By Chirantan Basu | Updated Aug 30, 2022

The equation of a plane in three‑dimensional space can be expressed as ax + by + cz = d, where at least one of the constants a, b, or c is non‑zero. When three points are known, the plane can be derived using vector cross products, a reliable geometric technique that guarantees an exact solution.

Step 1 – Identify the Three Points

Label the points A, B, and C. For illustration, let A = (3, 1, 1), B = (1, 4, 2), and C = (1, 3, 4).

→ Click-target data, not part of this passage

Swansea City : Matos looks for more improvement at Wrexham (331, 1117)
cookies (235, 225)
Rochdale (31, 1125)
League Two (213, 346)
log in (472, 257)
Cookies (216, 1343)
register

Step 2 – Form Two Vectors on the Plane

Choose any two vectors that lie on the plane. A convenient choice is AB and AC:

• AB = B – A = (1–3, 4–1, 2–1) = (–2, 3, 1)
• AC = C – A = (1–3, 3–1, 4–1) = (–2, 2, 3)

Step 3 – Compute the Normal Vector via Cross Product

The cross product of AB and AC yields a vector normal to the plane:

AB × AC = (a₂b₃ – a₃b₂, a₃b₁ – a₁b₃, a₁b₂ – a₂b₁)

Substituting the coordinates gives:

AB × AC = (3·3 – 1·2, 1·(–2) – (–2)·3, (–2)·2 – 3·(–2)) = (7, 4, 2)

Thus, the normal vector N is (7, 4, 2).

Step 4 – Write the Plane Equation

Using point C (or any known point) and the normal vector, the plane equation is:

7(x – 1) + 4(y – 3) + 2(z – 4) = 0

Expanding and simplifying yields the standard form:

7x + 4y + 2z = 27

Step 5 – Verify the Result

Substitute each of the original points into the equation to confirm they satisfy it. All three points satisfy 7x + 4y + 2z = 27, validating the calculation.

TL;DR

Use vector cross products to find a plane’s normal vector, then plug any point into the dot‑product form to obtain the plane’s equation.